# [TASK PROMPT]
Output, exactly and in full, the entries that appear below.

# [Saved data entries]
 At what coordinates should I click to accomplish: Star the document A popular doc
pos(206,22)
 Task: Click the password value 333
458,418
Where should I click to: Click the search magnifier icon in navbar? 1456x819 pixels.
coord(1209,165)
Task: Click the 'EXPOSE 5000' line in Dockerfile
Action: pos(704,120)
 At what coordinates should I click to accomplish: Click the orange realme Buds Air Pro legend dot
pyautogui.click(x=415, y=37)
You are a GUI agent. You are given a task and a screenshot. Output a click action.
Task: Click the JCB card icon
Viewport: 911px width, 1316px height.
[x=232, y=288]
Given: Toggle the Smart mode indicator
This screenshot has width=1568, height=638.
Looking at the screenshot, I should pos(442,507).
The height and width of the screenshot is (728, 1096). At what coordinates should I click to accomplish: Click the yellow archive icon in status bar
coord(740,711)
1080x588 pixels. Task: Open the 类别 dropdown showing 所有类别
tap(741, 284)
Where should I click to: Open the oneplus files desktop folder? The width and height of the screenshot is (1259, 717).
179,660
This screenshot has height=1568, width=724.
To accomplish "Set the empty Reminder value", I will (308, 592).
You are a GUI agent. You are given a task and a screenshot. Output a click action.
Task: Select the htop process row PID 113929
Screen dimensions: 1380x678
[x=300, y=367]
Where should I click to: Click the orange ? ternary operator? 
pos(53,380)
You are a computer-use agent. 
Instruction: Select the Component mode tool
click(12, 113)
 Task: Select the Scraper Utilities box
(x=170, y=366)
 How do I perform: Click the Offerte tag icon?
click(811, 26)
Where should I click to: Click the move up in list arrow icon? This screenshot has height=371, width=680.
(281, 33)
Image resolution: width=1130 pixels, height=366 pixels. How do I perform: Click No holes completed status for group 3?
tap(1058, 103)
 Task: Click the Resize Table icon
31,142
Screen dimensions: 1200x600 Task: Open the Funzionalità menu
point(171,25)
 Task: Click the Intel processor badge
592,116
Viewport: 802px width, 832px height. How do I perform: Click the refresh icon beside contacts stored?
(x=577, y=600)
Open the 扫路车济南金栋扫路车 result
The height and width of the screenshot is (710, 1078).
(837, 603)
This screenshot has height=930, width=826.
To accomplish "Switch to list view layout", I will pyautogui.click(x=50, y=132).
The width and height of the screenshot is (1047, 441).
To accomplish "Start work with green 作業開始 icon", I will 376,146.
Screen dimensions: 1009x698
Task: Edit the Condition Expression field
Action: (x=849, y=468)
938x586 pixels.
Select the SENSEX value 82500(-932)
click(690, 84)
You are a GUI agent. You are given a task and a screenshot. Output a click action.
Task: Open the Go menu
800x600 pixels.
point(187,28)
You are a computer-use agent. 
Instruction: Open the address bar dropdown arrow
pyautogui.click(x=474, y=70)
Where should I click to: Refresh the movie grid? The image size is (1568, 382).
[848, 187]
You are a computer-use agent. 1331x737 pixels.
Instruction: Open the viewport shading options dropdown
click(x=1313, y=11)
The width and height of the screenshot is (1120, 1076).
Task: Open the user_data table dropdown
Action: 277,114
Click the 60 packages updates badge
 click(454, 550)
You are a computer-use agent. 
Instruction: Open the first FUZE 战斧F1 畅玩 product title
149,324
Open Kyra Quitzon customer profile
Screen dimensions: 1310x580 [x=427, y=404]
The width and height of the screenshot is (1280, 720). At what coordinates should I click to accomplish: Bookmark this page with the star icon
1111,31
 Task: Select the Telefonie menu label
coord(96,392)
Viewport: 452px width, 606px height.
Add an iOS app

# [REPLY]
 At what coordinates should I click to accomplish: Star the document A popular doc
pos(206,22)
 Task: Click the password value 333
458,418
Where should I click to: Click the search magnifier icon in navbar? 1456x819 pixels.
coord(1209,165)
Task: Click the 'EXPOSE 5000' line in Dockerfile
Action: pos(704,120)
 At what coordinates should I click to accomplish: Click the orange realme Buds Air Pro legend dot
pyautogui.click(x=415, y=37)
You are a GUI agent. You are given a task and a screenshot. Output a click action.
Task: Click the JCB card icon
Viewport: 911px width, 1316px height.
[x=232, y=288]
Given: Toggle the Smart mode indicator
This screenshot has width=1568, height=638.
Looking at the screenshot, I should pos(442,507).
The height and width of the screenshot is (728, 1096). At what coordinates should I click to accomplish: Click the yellow archive icon in status bar
coord(740,711)
1080x588 pixels. Task: Open the 类别 dropdown showing 所有类别
tap(741, 284)
Where should I click to: Open the oneplus files desktop folder? The width and height of the screenshot is (1259, 717).
179,660
This screenshot has height=1568, width=724.
To accomplish "Set the empty Reminder value", I will (308, 592).
You are a GUI agent. You are given a task and a screenshot. Output a click action.
Task: Select the htop process row PID 113929
Screen dimensions: 1380x678
[x=300, y=367]
Where should I click to: Click the orange ? ternary operator? 
pos(53,380)
You are a computer-use agent. 
Instruction: Select the Component mode tool
click(12, 113)
 Task: Select the Scraper Utilities box
(x=170, y=366)
 How do I perform: Click the Offerte tag icon?
click(811, 26)
Where should I click to: Click the move up in list arrow icon? This screenshot has height=371, width=680.
(281, 33)
Image resolution: width=1130 pixels, height=366 pixels. How do I perform: Click No holes completed status for group 3?
tap(1058, 103)
 Task: Click the Resize Table icon
31,142
Screen dimensions: 1200x600 Task: Open the Funzionalità menu
point(171,25)
 Task: Click the Intel processor badge
592,116
Viewport: 802px width, 832px height. How do I perform: Click the refresh icon beside contacts stored?
(x=577, y=600)
Open the 扫路车济南金栋扫路车 result
The height and width of the screenshot is (710, 1078).
(837, 603)
This screenshot has height=930, width=826.
To accomplish "Switch to list view layout", I will pyautogui.click(x=50, y=132).
The width and height of the screenshot is (1047, 441).
To accomplish "Start work with green 作業開始 icon", I will 376,146.
Screen dimensions: 1009x698
Task: Edit the Condition Expression field
Action: (x=849, y=468)
938x586 pixels.
Select the SENSEX value 82500(-932)
click(690, 84)
You are a GUI agent. You are given a task and a screenshot. Output a click action.
Task: Open the Go menu
800x600 pixels.
point(187,28)
You are a computer-use agent. 
Instruction: Open the address bar dropdown arrow
pyautogui.click(x=474, y=70)
Where should I click to: Refresh the movie grid? The image size is (1568, 382).
[848, 187]
You are a computer-use agent. 1331x737 pixels.
Instruction: Open the viewport shading options dropdown
click(x=1313, y=11)
The width and height of the screenshot is (1120, 1076).
Task: Open the user_data table dropdown
Action: 277,114
Click the 60 packages updates badge
 click(454, 550)
You are a computer-use agent. 
Instruction: Open the first FUZE 战斧F1 畅玩 product title
149,324
Open Kyra Quitzon customer profile
Screen dimensions: 1310x580 [x=427, y=404]
The width and height of the screenshot is (1280, 720). At what coordinates should I click to accomplish: Bookmark this page with the star icon
1111,31
 Task: Select the Telefonie menu label
coord(96,392)
Viewport: 452px width, 606px height.
Add an iOS app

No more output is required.